In Lashio diocese in northern Shan state, the bishop, priests, religious and laypeople have observed one-hour adoration every Thursday and say the rosary every Saturday, while Pathein diocese has conducted novena and prayers for peace in the country since early March.
The Catholic Bishops Conference of Myanmar had also called for a day of special prayers, fasting and adoration on Feb. 7.
“This crisis will not be resolved by bloodshed. Seek peace,” Cardinal Charles Bo of Yangon tweeted on March 20.
Pope Francis has repeatedly called for an end to the violence and urged to have a dialogue to end the deadlock, but the military junta has ignored it.
The nation has seen daily killings, arrests, and horrific acts of indiscriminately shooting pro-democracy protesters and civilians at home as the junta has ratcheted up its bloody crackdown to quell the protests and threaten unarmed civilians.
Undeterred by live bullets and threats, brave anti-coup protesters have continued to march in cities and towns across the country to publicly show their defiance against the military which had ruled the country for more than five decades.
Teachers from the Education Department held a dawn protest in Amarapura township near Mandalay on March 22 followed by doctors and nurses marching at dawn in Mandalay on March 21.

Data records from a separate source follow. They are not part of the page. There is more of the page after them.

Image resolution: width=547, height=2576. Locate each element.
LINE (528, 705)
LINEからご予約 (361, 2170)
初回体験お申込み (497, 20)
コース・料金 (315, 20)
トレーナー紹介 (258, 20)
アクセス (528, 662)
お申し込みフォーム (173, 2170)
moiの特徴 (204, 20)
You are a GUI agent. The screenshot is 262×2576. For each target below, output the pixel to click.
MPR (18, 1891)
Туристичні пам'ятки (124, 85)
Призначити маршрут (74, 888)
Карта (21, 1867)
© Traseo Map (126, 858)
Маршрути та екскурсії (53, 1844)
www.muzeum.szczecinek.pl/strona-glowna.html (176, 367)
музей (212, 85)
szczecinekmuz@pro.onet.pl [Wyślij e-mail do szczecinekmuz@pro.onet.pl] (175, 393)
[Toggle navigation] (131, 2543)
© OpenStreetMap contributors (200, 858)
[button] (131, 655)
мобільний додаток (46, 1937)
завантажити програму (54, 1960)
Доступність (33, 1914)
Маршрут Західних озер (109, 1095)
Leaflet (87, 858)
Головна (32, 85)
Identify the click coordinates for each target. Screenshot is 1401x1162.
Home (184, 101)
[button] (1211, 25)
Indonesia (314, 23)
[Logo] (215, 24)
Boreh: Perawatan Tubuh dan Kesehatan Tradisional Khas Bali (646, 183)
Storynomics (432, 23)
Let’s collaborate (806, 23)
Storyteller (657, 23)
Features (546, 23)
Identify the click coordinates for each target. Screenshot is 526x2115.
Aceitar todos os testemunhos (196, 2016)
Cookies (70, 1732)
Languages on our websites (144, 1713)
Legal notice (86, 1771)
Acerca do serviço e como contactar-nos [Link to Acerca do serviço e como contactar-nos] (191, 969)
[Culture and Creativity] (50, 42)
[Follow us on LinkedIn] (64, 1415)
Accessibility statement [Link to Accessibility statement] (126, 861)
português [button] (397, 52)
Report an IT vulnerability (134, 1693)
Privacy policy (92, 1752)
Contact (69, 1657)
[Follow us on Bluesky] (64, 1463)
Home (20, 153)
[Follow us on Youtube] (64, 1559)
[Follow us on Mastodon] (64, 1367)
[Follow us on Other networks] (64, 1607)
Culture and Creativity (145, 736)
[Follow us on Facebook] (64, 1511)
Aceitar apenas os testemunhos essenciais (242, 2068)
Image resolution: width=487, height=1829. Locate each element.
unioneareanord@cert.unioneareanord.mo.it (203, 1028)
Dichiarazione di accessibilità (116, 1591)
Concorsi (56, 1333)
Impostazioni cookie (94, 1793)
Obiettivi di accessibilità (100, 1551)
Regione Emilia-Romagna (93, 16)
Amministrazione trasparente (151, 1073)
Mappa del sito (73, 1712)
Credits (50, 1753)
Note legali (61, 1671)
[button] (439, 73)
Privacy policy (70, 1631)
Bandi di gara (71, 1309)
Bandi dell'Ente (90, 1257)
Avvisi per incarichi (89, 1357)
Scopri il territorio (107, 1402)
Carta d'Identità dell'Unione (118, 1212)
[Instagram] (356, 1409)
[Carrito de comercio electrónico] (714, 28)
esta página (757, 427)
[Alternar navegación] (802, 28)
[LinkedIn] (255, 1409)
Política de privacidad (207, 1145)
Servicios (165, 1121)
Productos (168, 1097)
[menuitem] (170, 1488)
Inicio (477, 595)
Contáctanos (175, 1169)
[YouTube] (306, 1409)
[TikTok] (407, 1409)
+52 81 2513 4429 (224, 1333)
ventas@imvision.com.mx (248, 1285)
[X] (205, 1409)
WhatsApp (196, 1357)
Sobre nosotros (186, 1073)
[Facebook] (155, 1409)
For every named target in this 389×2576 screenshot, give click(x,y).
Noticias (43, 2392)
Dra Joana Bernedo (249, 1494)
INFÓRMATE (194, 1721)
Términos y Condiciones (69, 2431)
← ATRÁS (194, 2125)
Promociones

Candle-lit vigils and night protests were also held in several cities over the weekend.
As of March 21, at least 250 people have been killed and more than 2,665 have been detained, according to the Assistance Association for Political Prisoners activist group.
Amid the military’s unleashed terror against unarmed civilians, Indonesia and Malaysia have called for an urgent high-level special meeting of ASEAN on Myanmar’s crisis.
Brunei is currently chair of the 10-member bloc. Lawmakers from Southeast Asia have urged Brunei to urgently organize a meeting of ASEAN leaders as suggested by the President of Indonesia and to extend an invitation to UN Special Envoy Christine Schraner Burgener to attend.
ASEAN Parliamentarians for Human Rights said the international community has turned to ASEAN to rein in Myanmar’s military, yet despite efforts by some member states, so far the regional grouping has been missing in action, and the Myanmar military has displayed total disregard for calls for its restraint.